Please pull out every line of the listing below that contains the word "screenshot", copying each one in full.

Collection entries
═══
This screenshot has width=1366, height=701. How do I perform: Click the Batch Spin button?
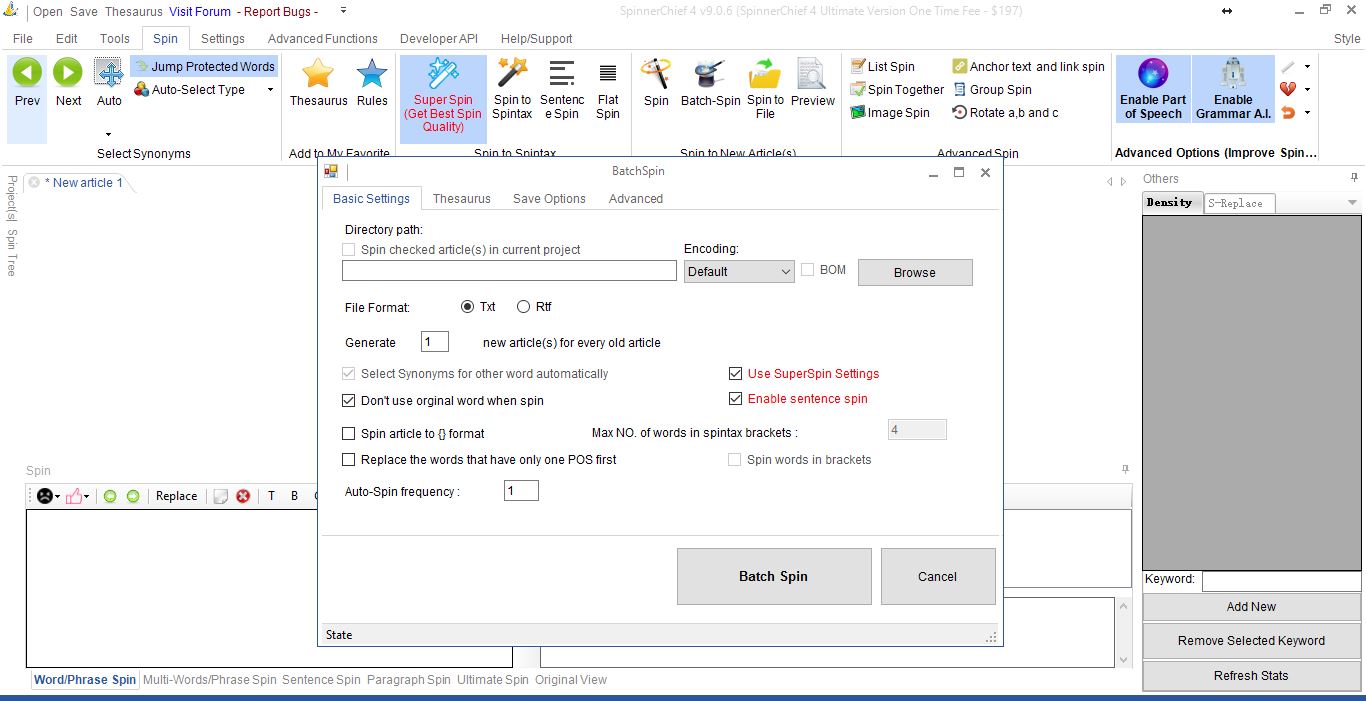773,576
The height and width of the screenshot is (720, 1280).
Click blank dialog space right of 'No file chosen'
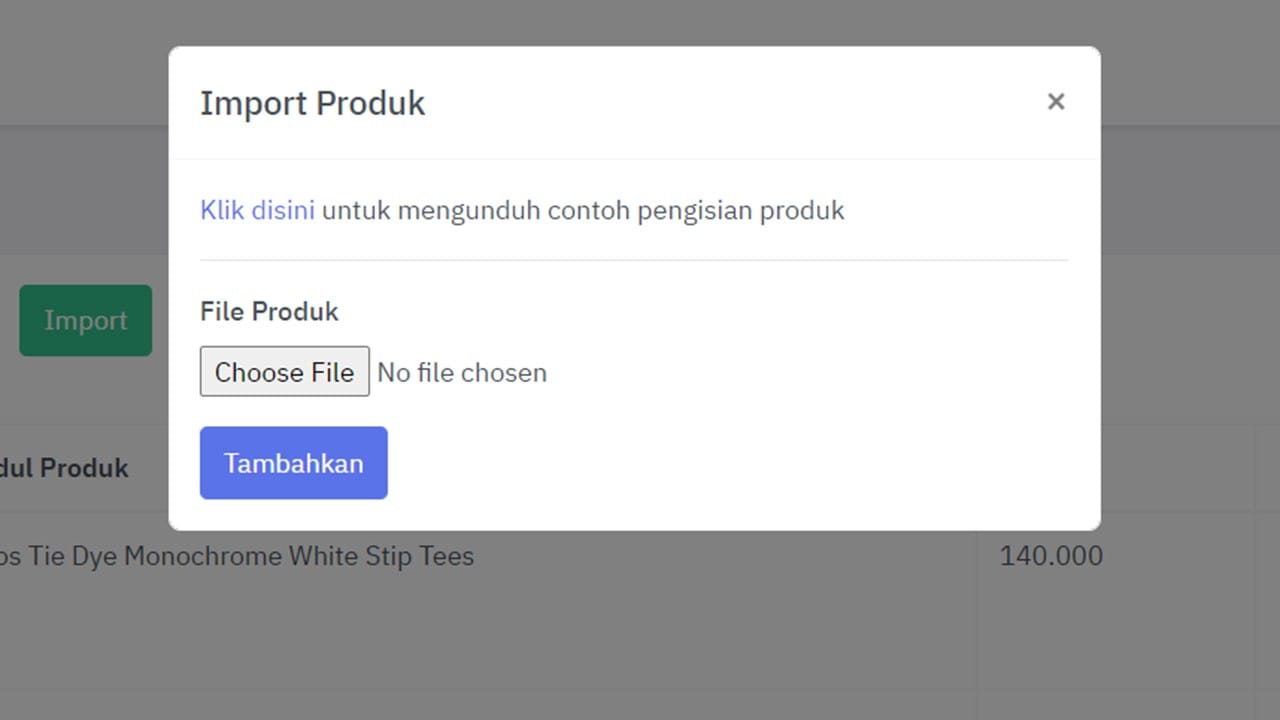[x=800, y=373]
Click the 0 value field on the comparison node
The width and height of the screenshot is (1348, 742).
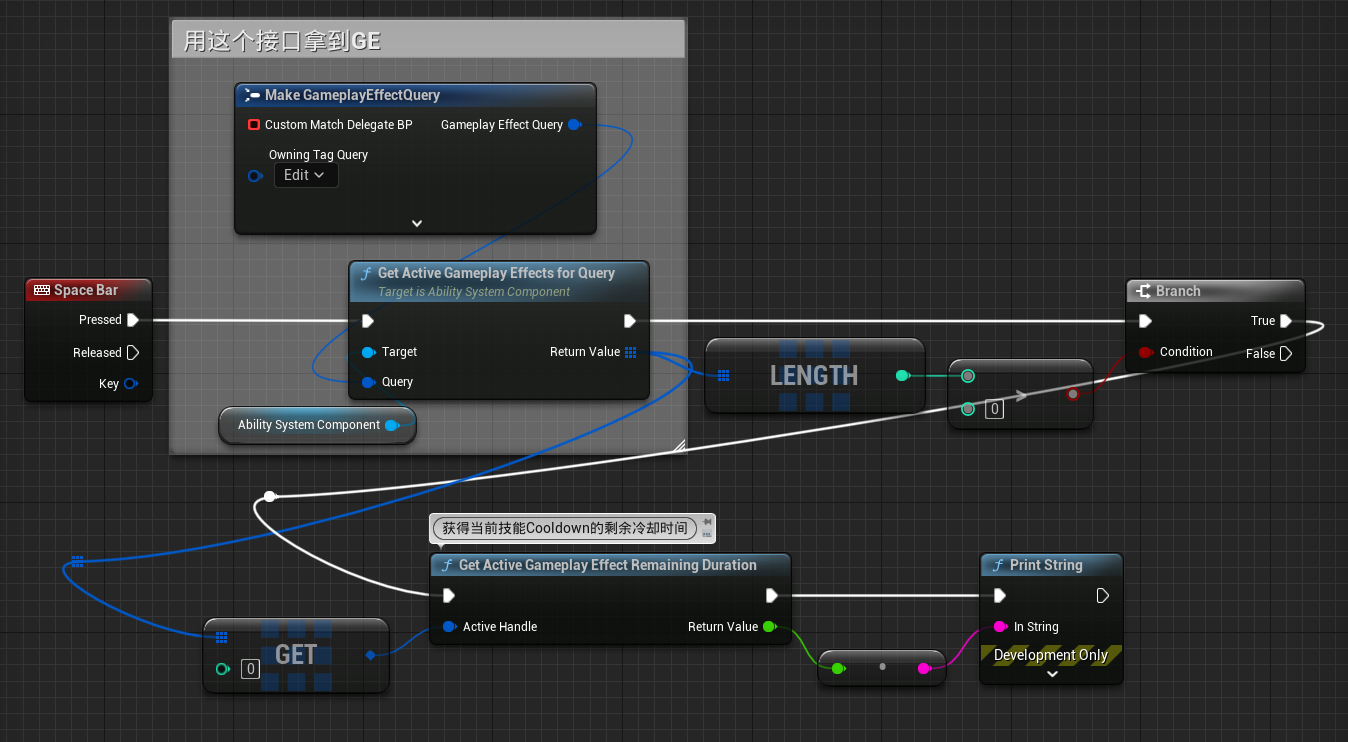[994, 409]

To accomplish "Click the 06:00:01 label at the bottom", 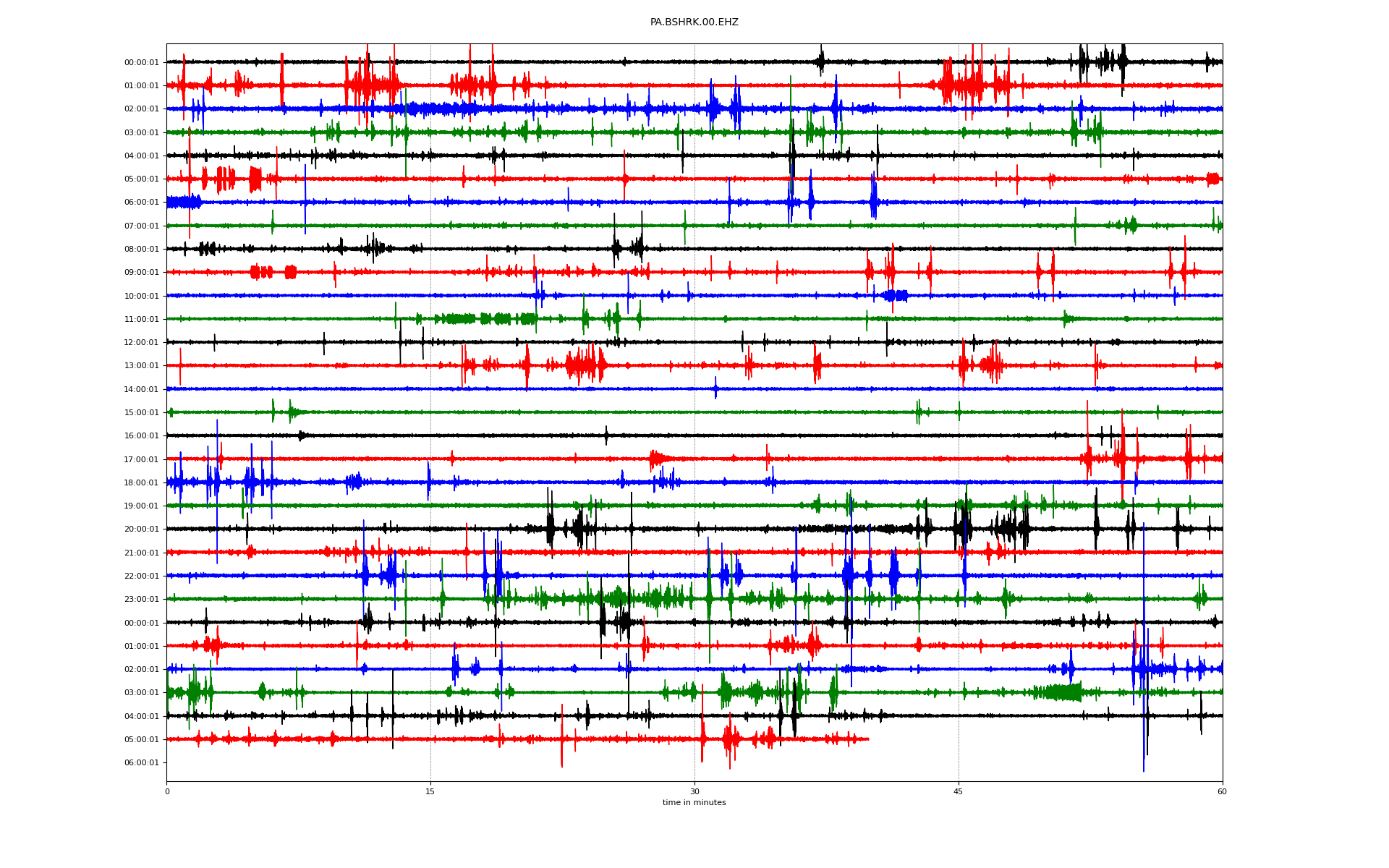I will point(141,763).
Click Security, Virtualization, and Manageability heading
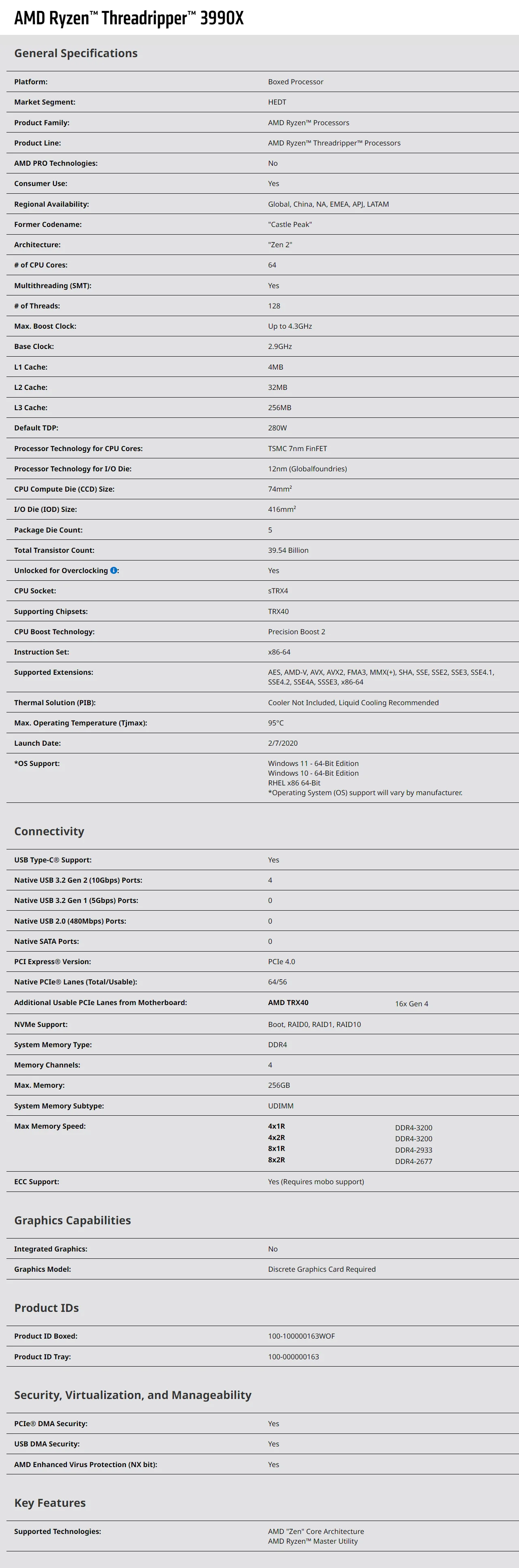Image resolution: width=519 pixels, height=1568 pixels. pos(133,1395)
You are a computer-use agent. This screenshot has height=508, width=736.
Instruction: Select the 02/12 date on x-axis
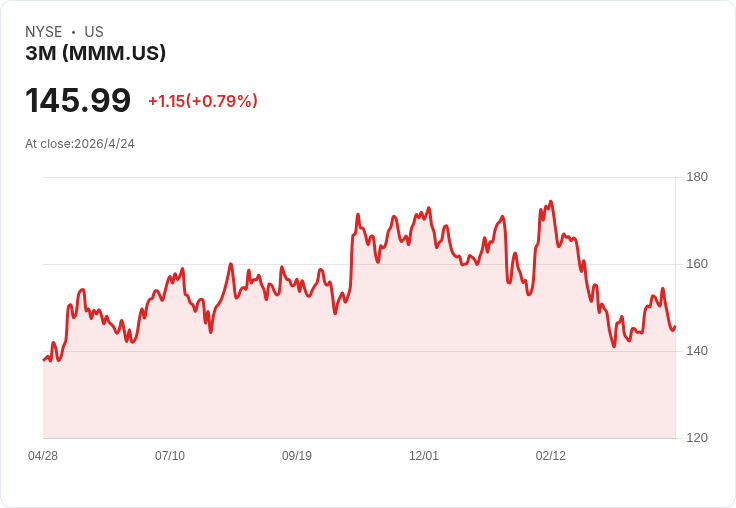[551, 456]
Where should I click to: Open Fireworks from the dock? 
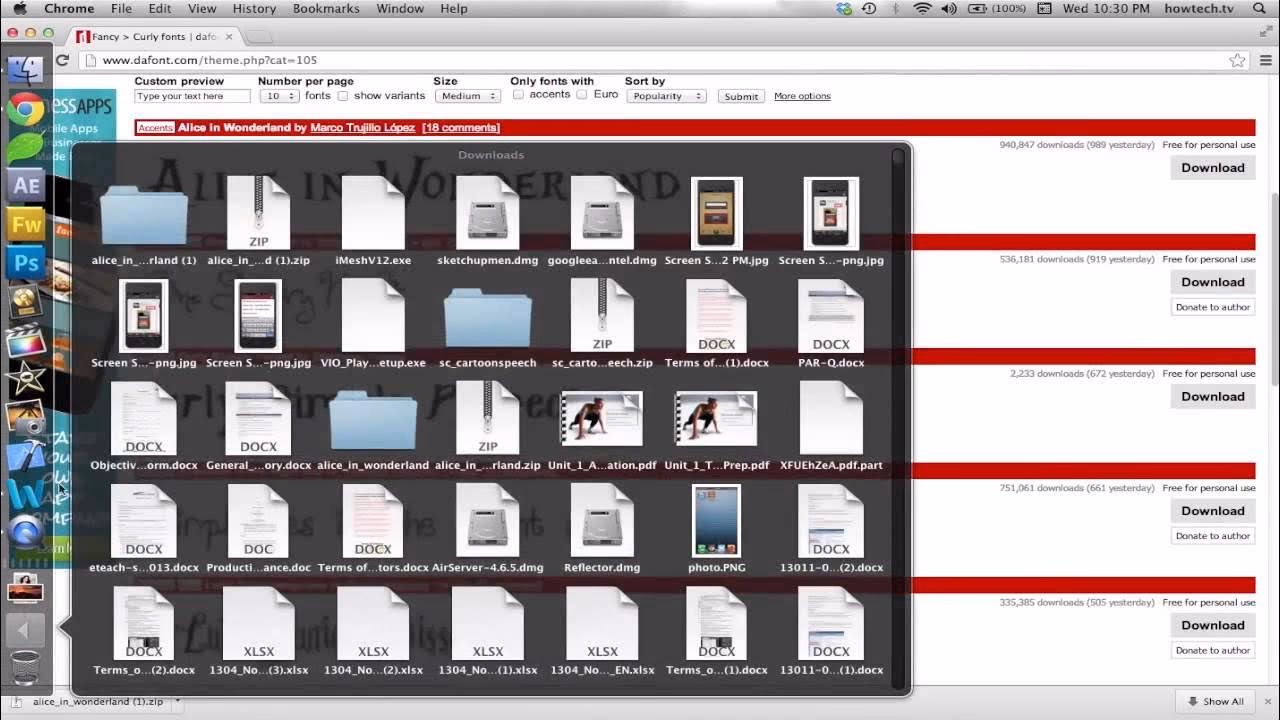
═══
Answer to this task »
This screenshot has width=1366, height=701. How do I perform: Click the Batch Spin button?
The height and width of the screenshot is (720, 1280).
The width and height of the screenshot is (1348, 742).
You are a computer-use agent. This screenshot has height=508, width=736.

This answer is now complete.